# Suzuki Launching new SX4



## WHIZZER (Oct 25, 2005)

Suzuki is launching its new SX4 but the name might not stick in the UK and the rest of Europe.

Dale Wyatt, sales and marketing director of Suzuki's UK operations, said that a different name, S-Cross, is preferred for Europe because the new model is vastly different from the outgoing one.

"We have sort of won the battle," he said. "It will be badged as the SX4 S-Cross, although the SX4 bit will be much smaller."










The new crossover model, which was unveiled at the Geneva Motor Show earlier this year, is notably bigger than its predecessor, particularly in the rear where passengers get 44mm more leg room and an additional 39mm for their knees. There is also more cargo space.

Wyatt said: "We needed something bigger to be able to respond to customer expectations with regard to crossovers in Europe and it gives us a presence in an important and growing market area."
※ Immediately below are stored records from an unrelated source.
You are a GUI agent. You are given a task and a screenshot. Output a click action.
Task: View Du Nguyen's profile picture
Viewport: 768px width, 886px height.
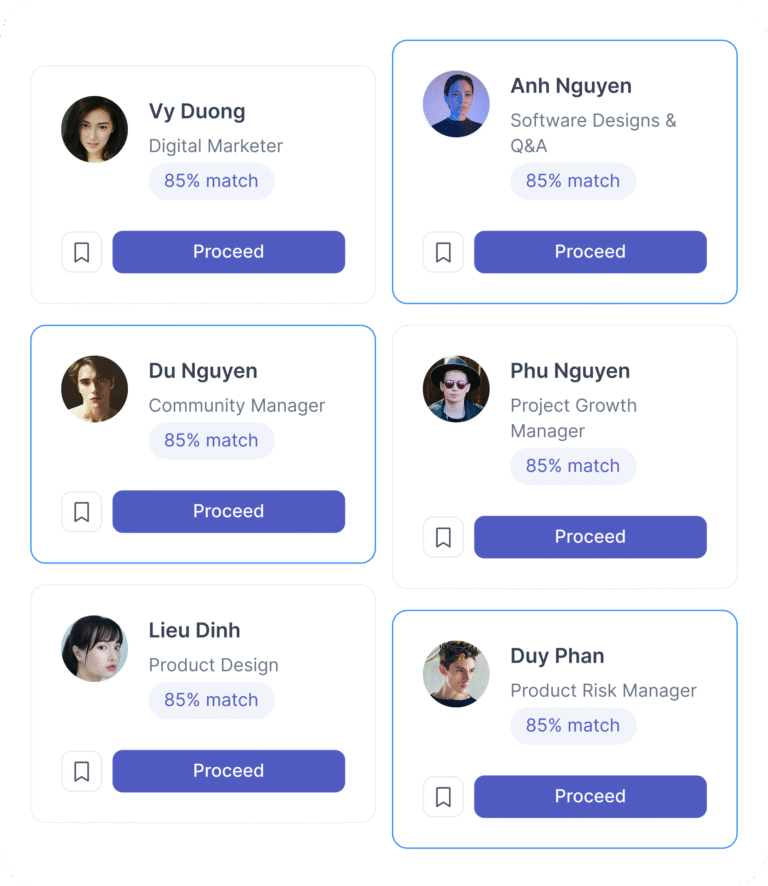(94, 389)
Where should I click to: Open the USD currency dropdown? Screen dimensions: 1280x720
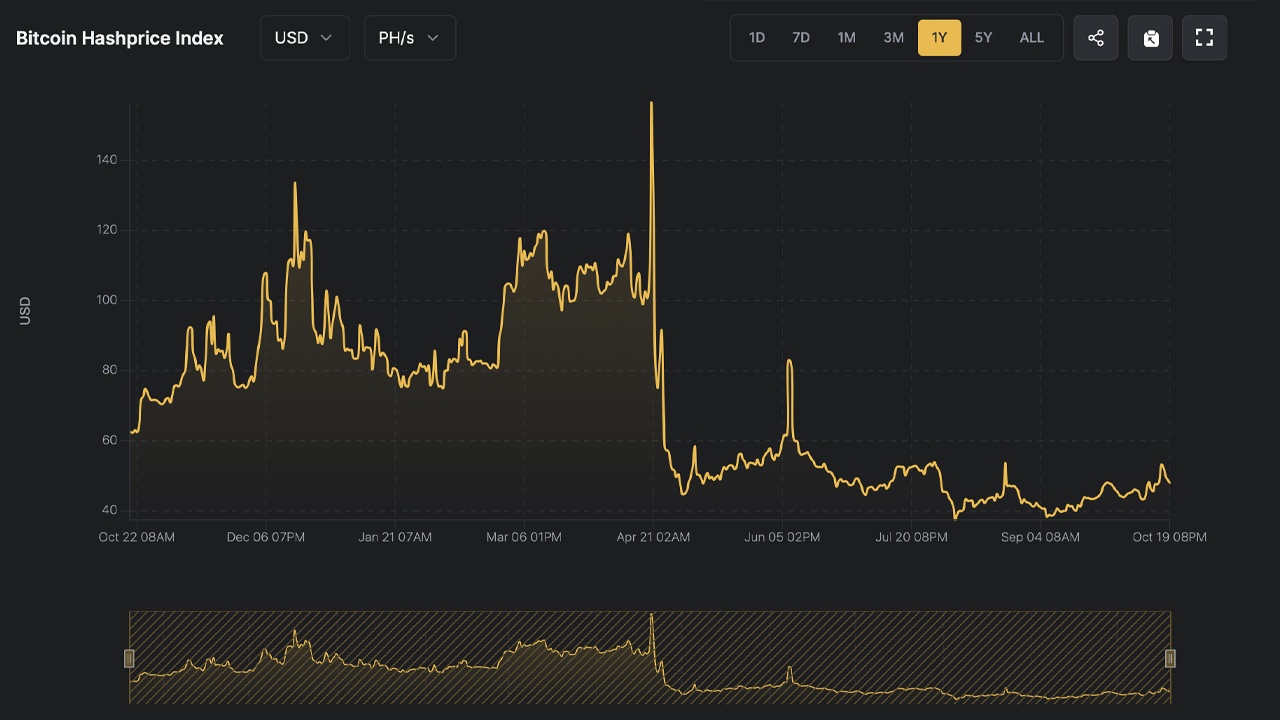pyautogui.click(x=304, y=37)
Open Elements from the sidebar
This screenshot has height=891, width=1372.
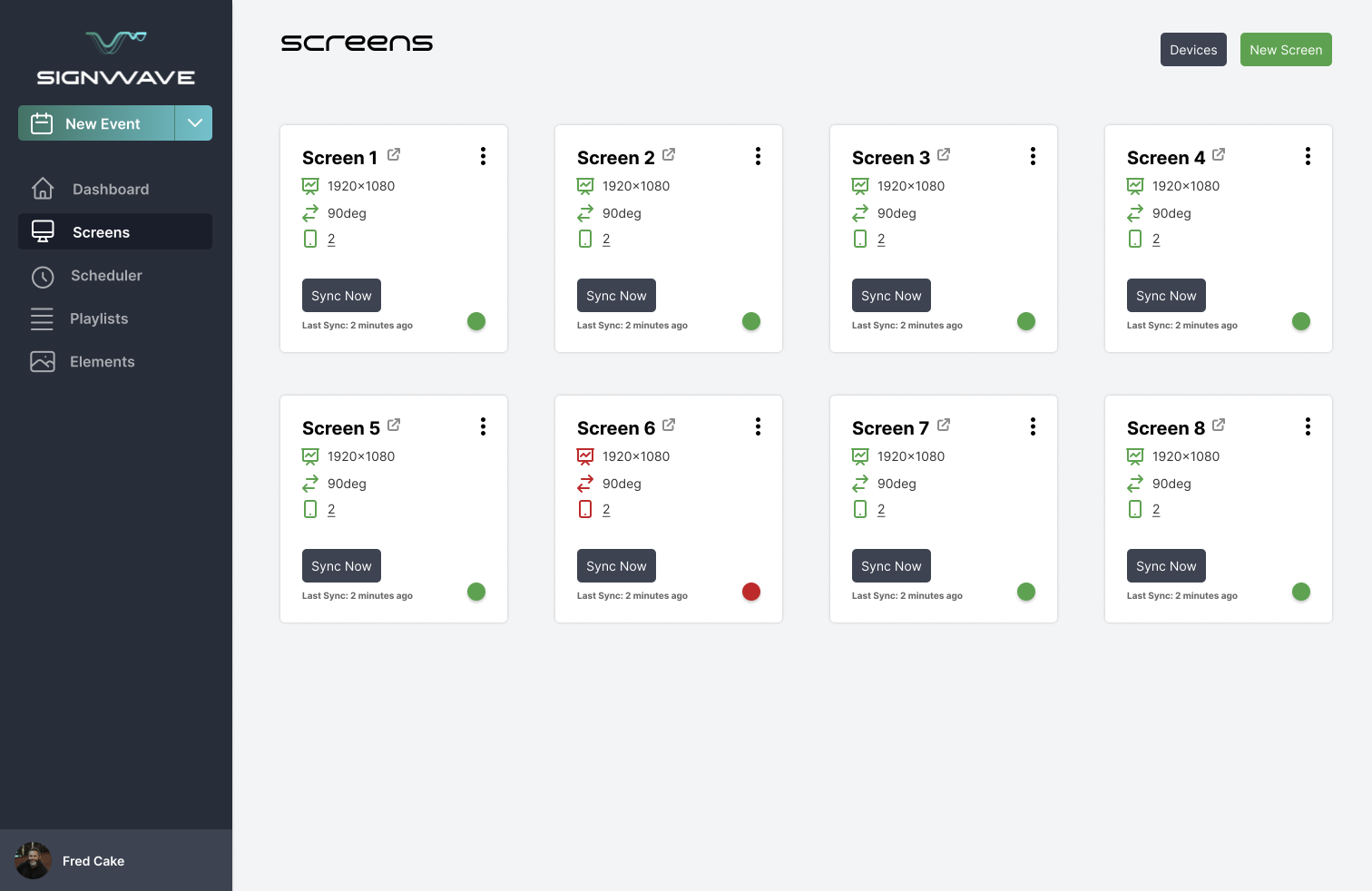102,362
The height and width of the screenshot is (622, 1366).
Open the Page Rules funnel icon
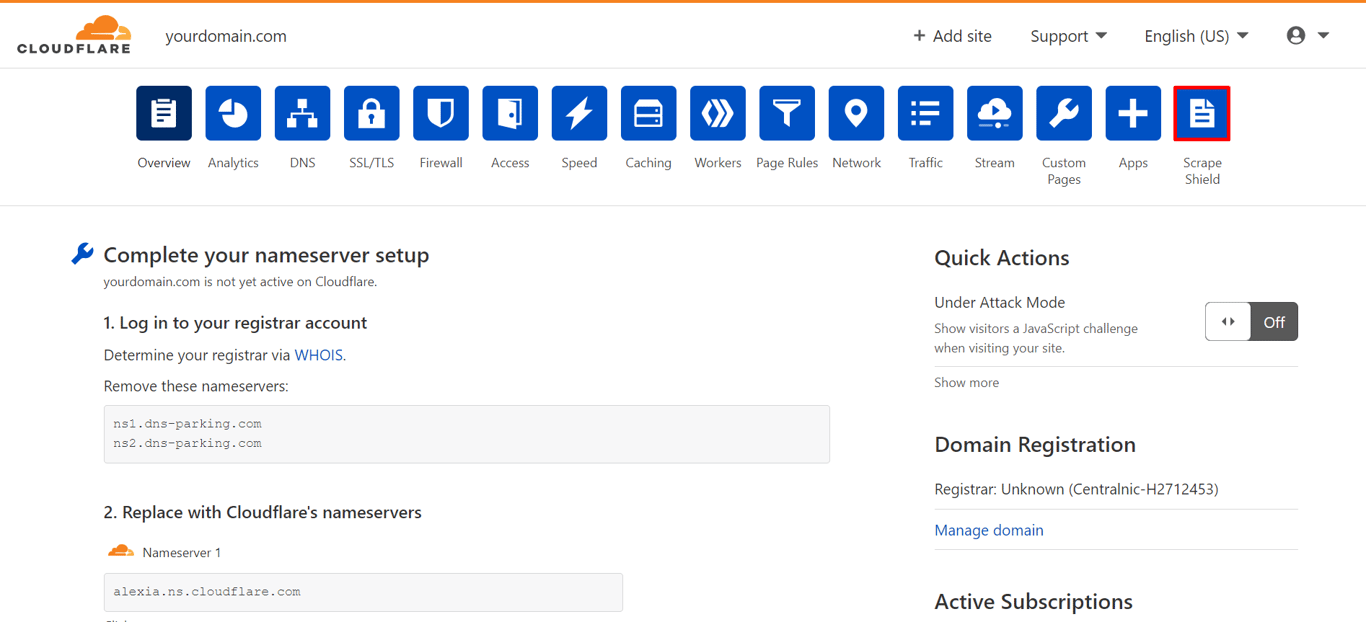tap(786, 113)
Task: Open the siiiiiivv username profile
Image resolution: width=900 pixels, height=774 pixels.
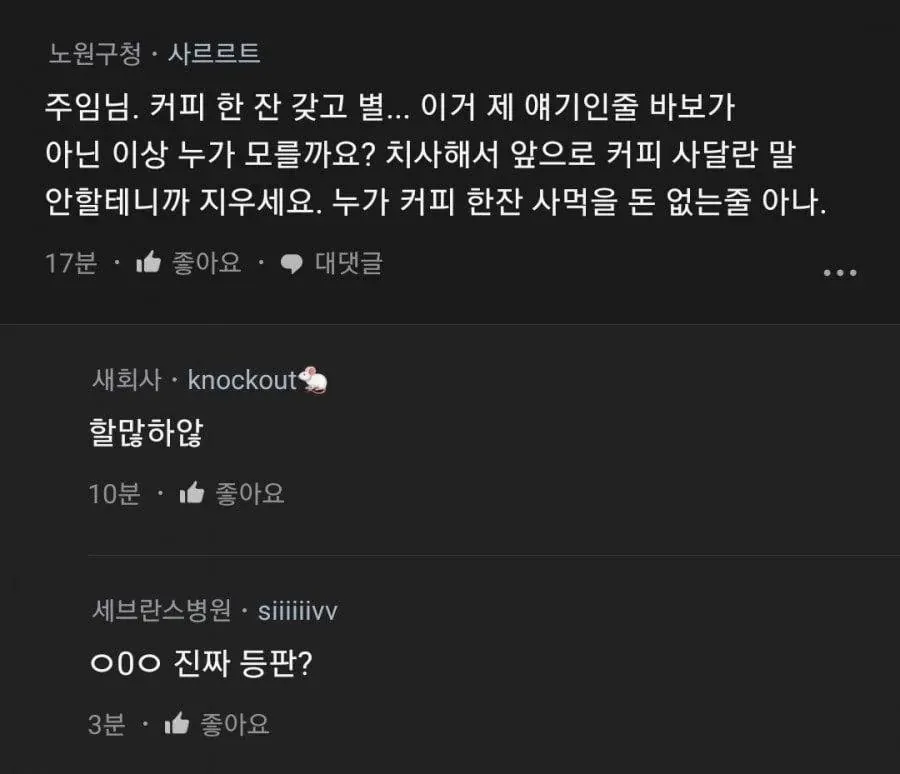Action: click(298, 611)
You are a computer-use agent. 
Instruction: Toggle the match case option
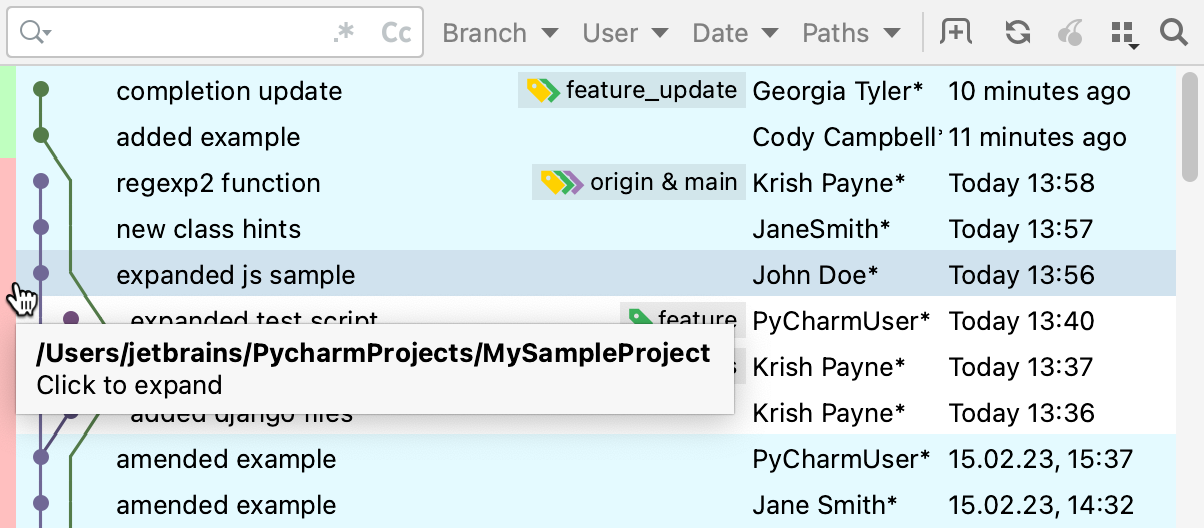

This crossover segment has gone from zero in 2006 to an expected 151,000 this year, a market kicked off by the launch of the Nissan Qasqai in 2007. This remains the best-seller and has since been joined by the cars such as the Mitsubishi ASX, Peugeot 3008, Citroen DS4, Audi Q3, Vauxhall Mokka and Chevrolet Trax.

Wyatt described it as a "trigger" model helping push Suzuki through the 30,000 sales a year mark, up from just under 25,000 last year. Other new models on the horizon are a new Alto, a B-segment SUV and a small family car.

He added: "We are on track with the half year total standing at around 17,000. Going forward 30,000 is a good number, I would be delighted with 35,000 and very surprised at 40,000."

"The S-Cross will allow us to focus more on fleet and to generate an increase in sales of around 20% over the next couple of years."

On sale from October 1 the new model will spearhead the brand's attack on the fleet sector which currently accounts for around 40% of sales. The plan is to boost this to more than 70% led by motability and contract hire. Prices will be announced in July but the range is expected to start at around £15,000 for the five speed transmission, two-wheel-drive 1.6-litre petrol SZ3. Diesel versions will likely carry a £2,000 premium.

Wyatt said: "What 's important is that it places us around 10% lower in price that our market competitors such as the Nissan Qashqai. As well as fleet the SX4 gives us access to the family market whereas we have been predominantly in the small car market.

"The crossover segment has become important as customers are looking for the versatility of an MPV but want the less boxy looks of something like a people carrier. If you put your purchase on a matrix, the SX4 really does tick all the boxes on space, performance, price emissions and safety, we are confident of getting a 5-star NCAP rating which is better than the outgoing model.

"This car will appeal to families, particularly to those coming out of mid-size or small hatchbacks as well as C segment cars and SUVs."


----------



## DampDog (Apr 16, 2011)

The image you have is for the outgoing model, there are some sneak-peeks of the new model here..

http://www.autostream.org/2012/09/suzuki-s-cross-at-paris-auto-show.html


----------



## GSD (Feb 6, 2011)

It looks good on the surface the Skoda Yeti will be keeping an eye on it i reckon.


----------